Conhecido mundialmente como “Mão Santa”, Oscar chegou a ser socorrido e levado ao Hospital Municipal Santa Ana, mas não resistiu. A informação foi confirmada por sua assessoria.
Luta contra doença e últimos dias
Oscar enfrentava há mais de 15 anos um tumor cerebral e, segundo familiares, estava com a saúde debilitada após uma cirurgia recente.
No início de abril, o filho Felipe Schmidt chegou a receber uma homenagem no Comitê Olímpico Brasileiro (COB) em nome do pai, que não pôde comparecer.

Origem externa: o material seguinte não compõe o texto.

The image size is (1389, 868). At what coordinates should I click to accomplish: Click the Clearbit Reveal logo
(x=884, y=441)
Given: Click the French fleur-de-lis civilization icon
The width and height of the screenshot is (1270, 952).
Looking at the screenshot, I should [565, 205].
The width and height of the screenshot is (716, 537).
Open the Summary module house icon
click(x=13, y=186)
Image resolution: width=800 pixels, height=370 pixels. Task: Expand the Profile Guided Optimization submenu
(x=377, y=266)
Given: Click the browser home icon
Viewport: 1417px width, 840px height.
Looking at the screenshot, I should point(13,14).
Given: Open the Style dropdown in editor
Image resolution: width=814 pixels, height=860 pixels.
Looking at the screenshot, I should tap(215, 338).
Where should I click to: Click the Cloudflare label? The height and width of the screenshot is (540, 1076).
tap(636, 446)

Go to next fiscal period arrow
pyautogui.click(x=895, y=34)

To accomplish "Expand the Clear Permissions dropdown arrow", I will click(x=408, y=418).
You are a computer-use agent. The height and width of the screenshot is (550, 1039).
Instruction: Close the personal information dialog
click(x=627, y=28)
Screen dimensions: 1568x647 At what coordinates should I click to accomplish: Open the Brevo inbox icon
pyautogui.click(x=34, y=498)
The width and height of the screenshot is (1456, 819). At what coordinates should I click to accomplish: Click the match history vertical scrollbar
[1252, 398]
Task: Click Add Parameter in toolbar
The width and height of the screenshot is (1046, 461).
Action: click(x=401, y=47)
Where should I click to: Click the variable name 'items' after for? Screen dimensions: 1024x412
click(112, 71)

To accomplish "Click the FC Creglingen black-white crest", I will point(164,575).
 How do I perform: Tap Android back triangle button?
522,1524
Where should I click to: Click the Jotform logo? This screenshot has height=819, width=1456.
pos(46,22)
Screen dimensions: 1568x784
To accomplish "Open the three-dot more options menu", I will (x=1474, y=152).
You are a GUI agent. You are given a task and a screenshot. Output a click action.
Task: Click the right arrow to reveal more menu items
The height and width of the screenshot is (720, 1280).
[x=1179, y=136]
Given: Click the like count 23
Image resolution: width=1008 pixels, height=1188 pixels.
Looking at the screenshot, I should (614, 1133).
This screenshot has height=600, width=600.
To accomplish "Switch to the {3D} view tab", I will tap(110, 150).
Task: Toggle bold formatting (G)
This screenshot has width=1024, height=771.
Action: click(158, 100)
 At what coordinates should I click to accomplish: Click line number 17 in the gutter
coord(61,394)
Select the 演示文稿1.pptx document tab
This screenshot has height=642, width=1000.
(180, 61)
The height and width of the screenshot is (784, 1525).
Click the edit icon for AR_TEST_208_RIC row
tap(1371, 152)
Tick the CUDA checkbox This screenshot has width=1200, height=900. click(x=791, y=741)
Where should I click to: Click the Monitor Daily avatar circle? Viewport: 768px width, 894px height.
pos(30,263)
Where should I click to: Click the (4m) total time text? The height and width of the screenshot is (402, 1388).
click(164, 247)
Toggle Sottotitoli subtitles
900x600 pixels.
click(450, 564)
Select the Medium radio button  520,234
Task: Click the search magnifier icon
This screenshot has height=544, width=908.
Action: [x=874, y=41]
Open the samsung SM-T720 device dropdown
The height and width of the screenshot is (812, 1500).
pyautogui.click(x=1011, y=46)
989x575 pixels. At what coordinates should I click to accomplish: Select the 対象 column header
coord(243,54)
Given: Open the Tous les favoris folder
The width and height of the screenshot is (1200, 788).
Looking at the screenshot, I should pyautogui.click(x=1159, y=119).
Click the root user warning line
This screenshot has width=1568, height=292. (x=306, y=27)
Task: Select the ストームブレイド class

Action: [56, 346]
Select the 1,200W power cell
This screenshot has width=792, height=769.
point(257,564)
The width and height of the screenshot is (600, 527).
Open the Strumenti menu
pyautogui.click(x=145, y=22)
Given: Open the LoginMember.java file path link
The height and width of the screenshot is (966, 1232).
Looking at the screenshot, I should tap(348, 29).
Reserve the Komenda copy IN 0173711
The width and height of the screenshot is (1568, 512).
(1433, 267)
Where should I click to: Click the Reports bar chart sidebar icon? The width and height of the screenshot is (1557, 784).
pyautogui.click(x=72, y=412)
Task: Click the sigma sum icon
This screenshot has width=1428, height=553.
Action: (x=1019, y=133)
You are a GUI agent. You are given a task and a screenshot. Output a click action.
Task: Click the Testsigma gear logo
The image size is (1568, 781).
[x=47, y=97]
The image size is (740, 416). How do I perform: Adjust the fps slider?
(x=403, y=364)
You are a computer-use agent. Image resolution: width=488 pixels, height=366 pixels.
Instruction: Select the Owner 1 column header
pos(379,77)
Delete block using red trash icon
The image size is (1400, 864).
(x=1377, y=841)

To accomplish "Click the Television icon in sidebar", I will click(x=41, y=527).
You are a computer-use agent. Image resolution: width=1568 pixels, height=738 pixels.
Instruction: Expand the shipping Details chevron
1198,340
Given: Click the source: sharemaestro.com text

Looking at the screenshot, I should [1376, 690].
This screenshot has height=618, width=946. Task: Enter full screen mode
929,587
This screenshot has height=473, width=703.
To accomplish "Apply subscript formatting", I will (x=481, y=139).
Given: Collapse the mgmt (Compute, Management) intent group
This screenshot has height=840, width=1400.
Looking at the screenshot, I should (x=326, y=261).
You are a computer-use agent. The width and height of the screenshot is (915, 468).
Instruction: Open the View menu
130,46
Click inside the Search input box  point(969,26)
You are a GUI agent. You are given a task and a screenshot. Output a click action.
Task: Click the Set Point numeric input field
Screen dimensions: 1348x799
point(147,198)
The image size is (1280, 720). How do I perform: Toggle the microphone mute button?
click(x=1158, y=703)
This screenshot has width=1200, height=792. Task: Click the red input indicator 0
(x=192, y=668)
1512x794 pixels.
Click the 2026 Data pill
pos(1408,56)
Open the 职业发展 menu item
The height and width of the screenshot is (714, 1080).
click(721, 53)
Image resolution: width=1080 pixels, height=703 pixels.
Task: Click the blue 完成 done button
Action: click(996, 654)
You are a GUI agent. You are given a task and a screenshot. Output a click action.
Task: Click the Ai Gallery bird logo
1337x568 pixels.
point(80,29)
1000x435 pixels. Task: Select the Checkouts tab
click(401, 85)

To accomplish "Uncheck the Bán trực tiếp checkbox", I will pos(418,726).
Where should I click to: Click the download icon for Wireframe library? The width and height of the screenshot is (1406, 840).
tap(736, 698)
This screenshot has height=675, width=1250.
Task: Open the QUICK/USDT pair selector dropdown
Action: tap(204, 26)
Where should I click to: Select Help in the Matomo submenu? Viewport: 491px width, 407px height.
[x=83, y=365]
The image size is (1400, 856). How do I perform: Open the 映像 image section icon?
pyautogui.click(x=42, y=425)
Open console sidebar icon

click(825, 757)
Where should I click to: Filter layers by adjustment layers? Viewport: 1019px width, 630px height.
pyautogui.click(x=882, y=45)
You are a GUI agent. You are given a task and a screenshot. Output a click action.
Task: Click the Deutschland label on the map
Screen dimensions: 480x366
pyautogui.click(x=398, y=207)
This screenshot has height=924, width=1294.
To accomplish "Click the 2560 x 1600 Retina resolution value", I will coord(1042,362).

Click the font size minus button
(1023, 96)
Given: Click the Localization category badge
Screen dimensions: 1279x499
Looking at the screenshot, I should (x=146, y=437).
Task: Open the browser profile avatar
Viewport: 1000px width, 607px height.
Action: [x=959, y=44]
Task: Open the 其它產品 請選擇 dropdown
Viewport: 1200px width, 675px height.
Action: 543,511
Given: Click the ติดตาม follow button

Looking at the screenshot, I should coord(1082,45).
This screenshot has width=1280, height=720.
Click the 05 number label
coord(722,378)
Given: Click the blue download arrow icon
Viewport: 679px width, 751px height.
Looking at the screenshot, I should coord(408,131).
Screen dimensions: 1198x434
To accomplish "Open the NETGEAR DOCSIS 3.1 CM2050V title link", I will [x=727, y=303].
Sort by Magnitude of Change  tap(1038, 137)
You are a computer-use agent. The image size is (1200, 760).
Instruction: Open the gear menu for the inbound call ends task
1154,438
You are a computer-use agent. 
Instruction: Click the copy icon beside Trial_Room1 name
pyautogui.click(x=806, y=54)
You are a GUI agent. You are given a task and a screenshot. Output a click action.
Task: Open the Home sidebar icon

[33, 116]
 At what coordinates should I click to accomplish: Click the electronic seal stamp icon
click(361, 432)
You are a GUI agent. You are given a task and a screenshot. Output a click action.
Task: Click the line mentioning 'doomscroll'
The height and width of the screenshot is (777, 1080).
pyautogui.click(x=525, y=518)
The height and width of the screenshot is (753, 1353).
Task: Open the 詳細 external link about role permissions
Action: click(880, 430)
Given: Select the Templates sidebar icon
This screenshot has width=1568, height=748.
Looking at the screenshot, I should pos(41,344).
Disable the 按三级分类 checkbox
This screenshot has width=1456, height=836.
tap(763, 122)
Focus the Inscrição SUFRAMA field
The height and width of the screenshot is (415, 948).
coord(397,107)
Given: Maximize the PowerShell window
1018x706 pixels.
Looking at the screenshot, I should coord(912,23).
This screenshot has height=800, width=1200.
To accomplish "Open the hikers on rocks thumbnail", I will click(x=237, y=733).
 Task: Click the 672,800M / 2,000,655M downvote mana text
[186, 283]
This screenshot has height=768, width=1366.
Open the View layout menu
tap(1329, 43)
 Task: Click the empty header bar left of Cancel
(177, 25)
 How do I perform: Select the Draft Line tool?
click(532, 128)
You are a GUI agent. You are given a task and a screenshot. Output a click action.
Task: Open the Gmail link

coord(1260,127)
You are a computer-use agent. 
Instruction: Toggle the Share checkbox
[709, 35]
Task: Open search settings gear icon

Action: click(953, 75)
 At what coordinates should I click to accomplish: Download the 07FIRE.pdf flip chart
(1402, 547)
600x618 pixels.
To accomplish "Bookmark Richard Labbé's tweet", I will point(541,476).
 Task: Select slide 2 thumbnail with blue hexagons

Nas redes sociais, Felipe publicou uma despedida emocionada:
“Pai, vou sentir a sua falta. Vou honrar tudo o que você me ensinou”.
O velório será reservado à família.
Uma carreira histórica
Considerado um dos maiores nomes do basquete mundial, Oscar Schmidt construiu uma trajetória única:
- Recordista de participações olímpicas pelo Brasil (5 edições)
- Mais de 1.000 pontos em Jogos Olímpicos
- Medalha de bronze no Mundial de 1978
- Títulos Sul-Americanos e Pan-Americano
- Integrante do Hall da Fama da FIBA e da NBA
Mesmo draftado, nunca atuou na NBA, decisão que reforçou sua trajetória independente e histórica no basquete internacional.
Legado eterno
Mais do que números, Oscar deixa um legado de inspiração, superação e amor pelo esporte. Sua história ultrapassa gerações e permanece viva na memória do basquete brasileiro e mundial.